A part of your current problem may be due to psychological issues with regard to the pre-maritial sex. But I think more important is the current problem of contracepting. Contraception is against nature. As I have said above it contributes to divorce, promiscutiy and abortion when the contraceptives fail. The increased promiscuity that is rooted in contraception has lead to an explosion in STD's. This all is because mankind has separated sex from procreation and denied the blessings of children. Evangelicals such as Albert Mohler, president of Dallas Theological Seminary are coming to this conclusion. Here is what he says:

http://www.albertmohler.com/blog_read.php?id=639
Mohler, president of the Southern Baptist Theological Seminary, explains the evolution of modern evangelical thought on contraception this way: "When the pill came out, evangelicals were very much a part of mainstream American culture, and like others they saw technology as a gift. There was a vaccine to fight polio. The pill was seen in the same light. I think evangelicals thought, Catholics can't use it, but we can: aren't we lucky?"

But then, from this perspective, the pill began to do terrible damage. "I cannot imagine any development in human history, after the Fall, that has had a greater impact on human beings than the pill," Mohler continued. "It became almost an assured form of contraception, something humans had never encountered before in history. Prior to it, every time a couple had sex, there was a good chance of pregnancy. Once that is removed, the entire horizon of the sexual act changes. I think there could be no question that the pill gave incredible license to everything from adultery and affairs to premarital sex and within marriage to a separation of the sex act and procreation."

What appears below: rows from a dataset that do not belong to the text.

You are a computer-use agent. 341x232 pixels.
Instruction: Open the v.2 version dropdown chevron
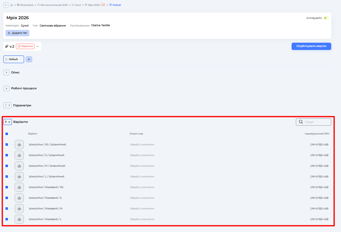(x=38, y=46)
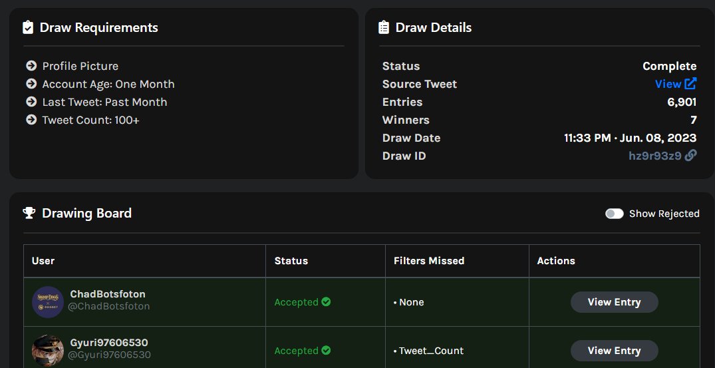This screenshot has height=368, width=715.
Task: Click the green checkmark on the Gyuri97606530 row
Action: [326, 350]
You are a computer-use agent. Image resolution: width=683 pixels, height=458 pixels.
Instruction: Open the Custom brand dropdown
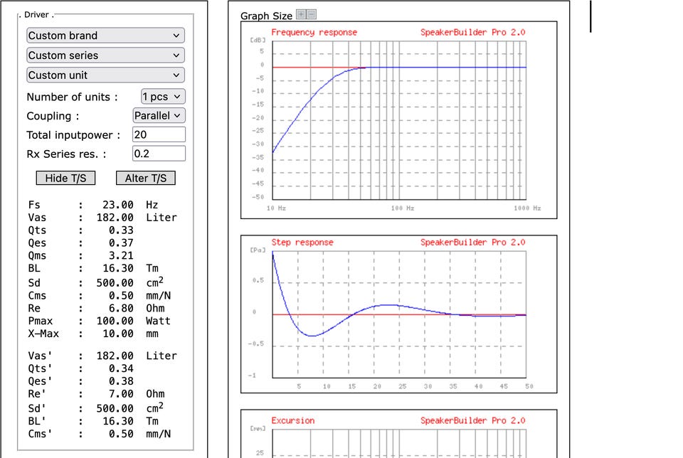point(105,36)
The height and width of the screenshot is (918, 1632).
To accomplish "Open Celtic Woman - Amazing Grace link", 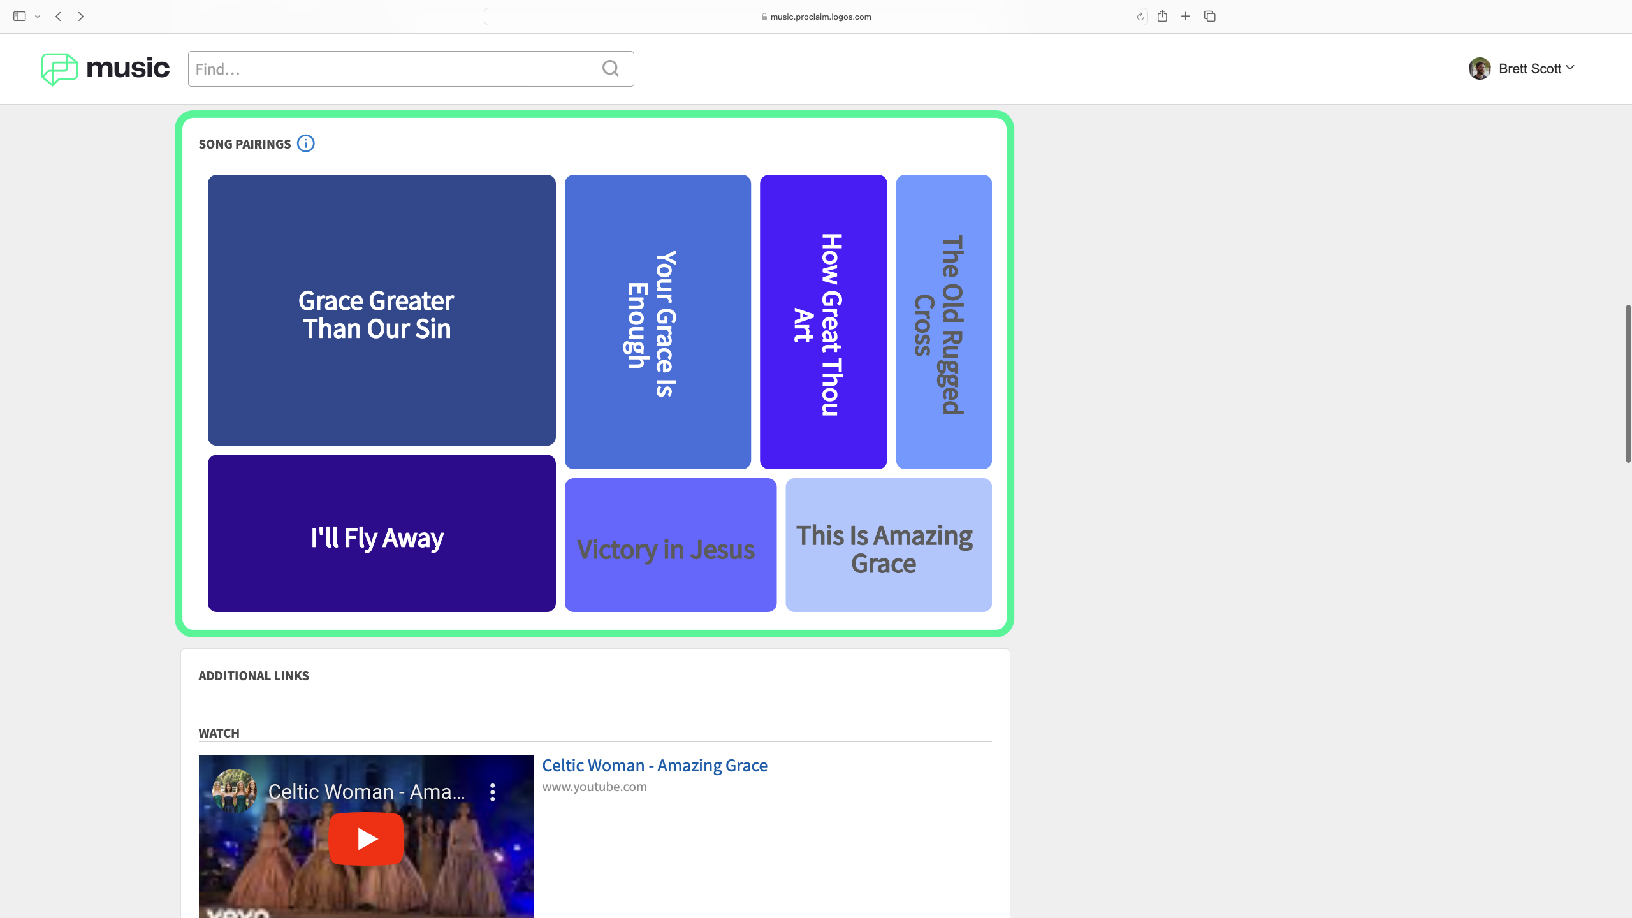I will tap(654, 765).
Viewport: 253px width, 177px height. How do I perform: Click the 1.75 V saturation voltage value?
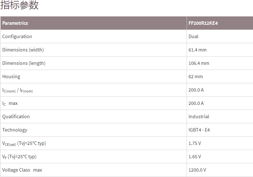195,143
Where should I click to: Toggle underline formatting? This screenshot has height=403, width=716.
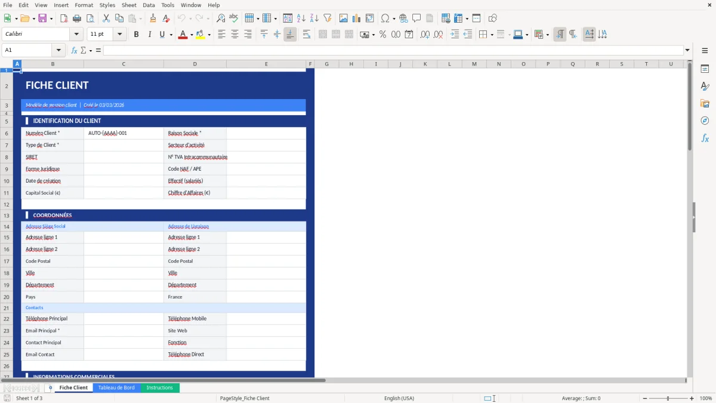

That may be a distinctly minority position, but some who work in the public health field acknowledge that the social conservatives have a point. "I think the left missed something in the last couple of decades," says Sarah Brown, president of the National Campaign to Prevent Teen Pregnancy, which positions itself as a moderate voice in the heated world of reproductive politics. "With the advent of oral contraception, I think there was this great sense that we had a solution to the problem of unintended pregnancy. But that is a medical model. I think the thing that was missed was that sex and pregnancy and relationships aren't just a health issue. They are really about family and gender and religion and values. And what the right did was move in and say we're not just talking about body parts."